I held his stare, willing myself to say something, anything. The last thing I wanted to do was go home. But I also couldn’t bring myself to tell him what was knotting me up. Speak, my brain shouted. The loud ding of the elevator was like a clap of thunder in the silence. The doors slid open with a smooth whir.

Foster reached out and pressed the Door Open button but made no other move. Pike glanced at me, questions in his eyes. Neither of them were going to step out until I said something.

I wet my lips, and my throat seemed to narrow. Panic was edging in now that the moment was here. No, no, no. Don’t back out now. I thought back to the cab, the way I’d felt when Foster had touched me, and how he’d taken what he wanted without asking. The shock of that had shut down my brain, had pulled me deep into those minutes and scared off any errant thoughts. It’d just been a taste, but I wanted more of that, more of that free fall.

I forced my fingers off of the bar behind me. If I was going to jump, I couldn’t keep ahold of anything. My eyes stayed focused on Foster, on the commanding set of his jaw. “I had a bad experience the last time I was… with a guy. I fumbled a bit, things were awkward, and he made fun of me. Not in a playful way.”

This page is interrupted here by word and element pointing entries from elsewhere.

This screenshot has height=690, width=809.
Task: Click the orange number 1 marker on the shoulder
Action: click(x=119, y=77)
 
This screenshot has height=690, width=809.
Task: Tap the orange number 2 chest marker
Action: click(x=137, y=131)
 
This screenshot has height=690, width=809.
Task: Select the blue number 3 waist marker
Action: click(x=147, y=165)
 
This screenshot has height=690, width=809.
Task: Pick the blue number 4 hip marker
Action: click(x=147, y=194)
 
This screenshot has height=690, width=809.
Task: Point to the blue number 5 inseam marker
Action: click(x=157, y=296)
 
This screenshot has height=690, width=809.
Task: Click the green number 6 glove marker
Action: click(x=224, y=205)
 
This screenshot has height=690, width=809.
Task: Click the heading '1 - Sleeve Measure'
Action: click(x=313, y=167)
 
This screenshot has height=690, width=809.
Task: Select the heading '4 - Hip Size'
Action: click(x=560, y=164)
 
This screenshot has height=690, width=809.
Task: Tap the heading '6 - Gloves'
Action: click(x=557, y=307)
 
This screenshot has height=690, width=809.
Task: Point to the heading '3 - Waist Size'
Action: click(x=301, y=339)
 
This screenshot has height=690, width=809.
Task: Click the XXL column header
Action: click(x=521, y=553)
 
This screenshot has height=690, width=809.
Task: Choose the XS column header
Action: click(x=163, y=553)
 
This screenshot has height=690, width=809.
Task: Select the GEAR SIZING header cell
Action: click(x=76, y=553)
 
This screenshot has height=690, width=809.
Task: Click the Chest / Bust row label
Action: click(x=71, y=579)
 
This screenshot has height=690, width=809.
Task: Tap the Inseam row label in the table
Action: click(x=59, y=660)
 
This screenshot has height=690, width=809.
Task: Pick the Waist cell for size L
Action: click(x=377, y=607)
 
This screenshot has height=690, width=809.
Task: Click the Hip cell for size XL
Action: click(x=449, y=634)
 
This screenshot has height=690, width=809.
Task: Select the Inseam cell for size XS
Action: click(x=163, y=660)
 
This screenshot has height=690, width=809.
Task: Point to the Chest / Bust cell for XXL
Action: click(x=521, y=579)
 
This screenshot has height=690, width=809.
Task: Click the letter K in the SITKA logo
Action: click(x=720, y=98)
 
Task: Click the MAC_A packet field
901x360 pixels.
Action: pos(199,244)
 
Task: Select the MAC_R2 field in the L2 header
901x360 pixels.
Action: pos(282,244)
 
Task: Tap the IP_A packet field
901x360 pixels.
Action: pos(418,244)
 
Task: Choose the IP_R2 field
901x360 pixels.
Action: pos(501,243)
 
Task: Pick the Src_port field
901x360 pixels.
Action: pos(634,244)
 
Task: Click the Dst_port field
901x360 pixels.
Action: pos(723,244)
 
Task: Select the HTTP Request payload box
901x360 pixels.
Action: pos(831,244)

Anger flared in Foster’s eyes. “What an asshole.”

“And an idiot,” Pike offered.

I gave a little smile. “Definitely. But even knowing it was him who was in the wrong, it’s left me a little gun-shy.”

The door tried to shut, but Foster pressed the button again. “You have to know that we would never disrespect you that way, and I kind of wish I had the address of the jerkoff who did that to you, because I’d like to pay him a visit and teach him some manners. But beyond that assurance, is there anything else you need to feel more comfortable? We can take things as slow as you want.”

I looked up at him again, the rest of the story hovering on my lips. I knew I should spill it. It was the right thing to do. But if I told him the whole truth, it would ruin everything. It wasn’t worth the risk. He said he liked a girl who wasn’t afraid to ask for what she wanted. I could do that. I knew what I hoped for tonight, had heard all I needed to know listening to Foster through my thin wall. Now I just had to say it aloud. I flexed my fingers, trying to shed the nerves. “I don’t want to make any decisions tonight. I need you two to take over. Tell me what to do. I don’t want to be asked each step of the way.”